**TASK INSTRUCTIONS:** Lines containing the word "plus" are to be copied from the data below.

**PROVIDED DATA:**
--- START ---

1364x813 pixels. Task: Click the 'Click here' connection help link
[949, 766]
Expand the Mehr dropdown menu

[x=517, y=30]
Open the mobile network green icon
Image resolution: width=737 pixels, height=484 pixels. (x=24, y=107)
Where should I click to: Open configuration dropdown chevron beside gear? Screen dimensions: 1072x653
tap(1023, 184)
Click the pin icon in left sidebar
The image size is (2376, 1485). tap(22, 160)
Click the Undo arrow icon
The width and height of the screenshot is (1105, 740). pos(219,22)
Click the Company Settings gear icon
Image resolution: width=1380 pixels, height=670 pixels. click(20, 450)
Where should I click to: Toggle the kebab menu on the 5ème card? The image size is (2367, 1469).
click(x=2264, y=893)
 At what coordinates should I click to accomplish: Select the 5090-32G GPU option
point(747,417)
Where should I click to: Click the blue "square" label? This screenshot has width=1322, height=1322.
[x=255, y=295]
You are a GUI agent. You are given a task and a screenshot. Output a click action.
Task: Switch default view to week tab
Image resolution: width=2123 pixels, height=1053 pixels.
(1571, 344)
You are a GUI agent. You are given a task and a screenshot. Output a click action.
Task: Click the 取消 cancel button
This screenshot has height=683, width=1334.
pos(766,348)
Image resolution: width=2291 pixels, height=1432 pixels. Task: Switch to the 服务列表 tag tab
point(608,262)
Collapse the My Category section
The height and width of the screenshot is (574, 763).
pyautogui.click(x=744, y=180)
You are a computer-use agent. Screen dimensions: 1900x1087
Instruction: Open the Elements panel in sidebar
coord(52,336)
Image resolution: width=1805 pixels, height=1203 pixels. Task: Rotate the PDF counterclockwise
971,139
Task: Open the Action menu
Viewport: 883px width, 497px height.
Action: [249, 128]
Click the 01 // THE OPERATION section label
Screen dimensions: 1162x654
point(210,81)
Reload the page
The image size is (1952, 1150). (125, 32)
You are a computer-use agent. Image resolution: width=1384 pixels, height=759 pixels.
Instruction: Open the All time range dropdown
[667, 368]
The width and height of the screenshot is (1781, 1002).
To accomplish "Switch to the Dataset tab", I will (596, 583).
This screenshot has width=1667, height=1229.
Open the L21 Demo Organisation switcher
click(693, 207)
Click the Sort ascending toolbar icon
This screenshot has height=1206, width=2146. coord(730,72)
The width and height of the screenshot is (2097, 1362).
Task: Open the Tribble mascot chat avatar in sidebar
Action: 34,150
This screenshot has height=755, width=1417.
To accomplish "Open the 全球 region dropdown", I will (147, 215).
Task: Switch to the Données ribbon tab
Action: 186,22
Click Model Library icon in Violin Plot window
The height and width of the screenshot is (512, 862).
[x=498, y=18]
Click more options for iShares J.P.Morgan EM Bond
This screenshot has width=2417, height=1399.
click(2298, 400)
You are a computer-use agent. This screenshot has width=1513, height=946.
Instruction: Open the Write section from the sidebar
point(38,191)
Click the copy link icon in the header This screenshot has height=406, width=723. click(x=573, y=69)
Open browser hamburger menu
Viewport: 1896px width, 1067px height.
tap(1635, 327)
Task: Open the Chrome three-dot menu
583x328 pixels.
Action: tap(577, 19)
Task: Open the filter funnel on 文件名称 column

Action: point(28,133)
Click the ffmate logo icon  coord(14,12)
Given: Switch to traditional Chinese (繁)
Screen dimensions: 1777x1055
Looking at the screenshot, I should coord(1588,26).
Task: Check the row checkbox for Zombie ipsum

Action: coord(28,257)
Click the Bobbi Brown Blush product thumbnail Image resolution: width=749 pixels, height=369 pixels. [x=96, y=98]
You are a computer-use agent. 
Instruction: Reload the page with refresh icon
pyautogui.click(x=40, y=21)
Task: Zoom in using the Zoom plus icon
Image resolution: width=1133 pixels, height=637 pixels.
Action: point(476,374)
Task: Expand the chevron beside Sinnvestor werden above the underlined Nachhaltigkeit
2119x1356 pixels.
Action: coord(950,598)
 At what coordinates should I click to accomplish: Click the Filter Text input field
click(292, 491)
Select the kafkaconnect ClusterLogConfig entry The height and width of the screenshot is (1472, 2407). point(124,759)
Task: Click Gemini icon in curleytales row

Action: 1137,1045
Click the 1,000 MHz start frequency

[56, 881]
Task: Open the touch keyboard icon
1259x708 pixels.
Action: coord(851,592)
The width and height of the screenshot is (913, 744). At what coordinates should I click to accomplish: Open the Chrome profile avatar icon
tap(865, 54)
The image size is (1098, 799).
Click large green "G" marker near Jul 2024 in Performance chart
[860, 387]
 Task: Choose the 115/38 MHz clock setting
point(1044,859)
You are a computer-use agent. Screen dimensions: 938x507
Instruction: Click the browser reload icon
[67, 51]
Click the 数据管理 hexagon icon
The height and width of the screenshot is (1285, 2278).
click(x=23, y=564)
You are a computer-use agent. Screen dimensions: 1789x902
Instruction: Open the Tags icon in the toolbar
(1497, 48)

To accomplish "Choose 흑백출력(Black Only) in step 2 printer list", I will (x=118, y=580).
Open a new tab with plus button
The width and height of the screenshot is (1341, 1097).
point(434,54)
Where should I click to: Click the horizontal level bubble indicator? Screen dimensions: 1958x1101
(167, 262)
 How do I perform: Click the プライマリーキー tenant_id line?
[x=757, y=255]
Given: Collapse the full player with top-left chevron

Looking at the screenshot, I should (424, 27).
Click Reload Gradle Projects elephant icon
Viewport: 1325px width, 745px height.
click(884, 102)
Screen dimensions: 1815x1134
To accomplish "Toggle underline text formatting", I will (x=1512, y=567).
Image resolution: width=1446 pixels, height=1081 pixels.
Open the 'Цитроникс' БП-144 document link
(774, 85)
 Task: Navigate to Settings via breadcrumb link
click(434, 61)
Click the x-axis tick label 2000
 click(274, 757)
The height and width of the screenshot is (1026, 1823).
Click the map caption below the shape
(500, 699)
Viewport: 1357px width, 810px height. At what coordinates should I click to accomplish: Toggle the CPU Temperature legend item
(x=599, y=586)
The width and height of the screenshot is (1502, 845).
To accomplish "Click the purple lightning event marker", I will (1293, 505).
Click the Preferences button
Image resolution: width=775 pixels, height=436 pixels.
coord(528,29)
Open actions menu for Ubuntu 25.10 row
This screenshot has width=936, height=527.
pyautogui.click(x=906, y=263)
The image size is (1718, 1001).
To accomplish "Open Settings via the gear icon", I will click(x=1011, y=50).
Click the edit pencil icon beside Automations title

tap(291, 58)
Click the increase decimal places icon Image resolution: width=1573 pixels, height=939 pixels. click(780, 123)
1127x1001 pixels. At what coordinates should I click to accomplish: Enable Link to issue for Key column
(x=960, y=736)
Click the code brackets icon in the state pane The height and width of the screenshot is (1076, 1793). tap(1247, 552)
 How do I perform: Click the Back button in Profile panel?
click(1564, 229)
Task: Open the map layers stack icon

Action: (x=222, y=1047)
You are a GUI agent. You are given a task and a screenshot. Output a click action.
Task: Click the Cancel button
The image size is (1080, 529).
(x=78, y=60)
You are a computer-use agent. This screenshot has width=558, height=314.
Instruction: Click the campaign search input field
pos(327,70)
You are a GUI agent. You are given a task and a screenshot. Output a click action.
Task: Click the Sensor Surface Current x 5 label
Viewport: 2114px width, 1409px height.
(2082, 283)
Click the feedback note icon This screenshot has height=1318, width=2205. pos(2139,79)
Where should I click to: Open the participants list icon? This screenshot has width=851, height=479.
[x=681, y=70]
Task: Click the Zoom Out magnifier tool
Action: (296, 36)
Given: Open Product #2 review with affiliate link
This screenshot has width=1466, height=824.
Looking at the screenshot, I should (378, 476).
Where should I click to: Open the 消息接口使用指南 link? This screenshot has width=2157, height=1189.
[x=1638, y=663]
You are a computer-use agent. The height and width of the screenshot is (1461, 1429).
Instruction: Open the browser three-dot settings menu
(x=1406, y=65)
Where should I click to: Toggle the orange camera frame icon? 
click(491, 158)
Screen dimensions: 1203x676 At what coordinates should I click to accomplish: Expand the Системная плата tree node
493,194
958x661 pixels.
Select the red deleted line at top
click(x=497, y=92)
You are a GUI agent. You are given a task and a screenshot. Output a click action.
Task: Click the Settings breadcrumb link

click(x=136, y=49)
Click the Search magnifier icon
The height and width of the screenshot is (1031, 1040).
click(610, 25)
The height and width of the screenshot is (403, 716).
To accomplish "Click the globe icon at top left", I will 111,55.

--- END ---

**SOLUTION TO THIS PROBLEM:**
Task: Zoom in using the Zoom plus icon
Open a new tab with plus button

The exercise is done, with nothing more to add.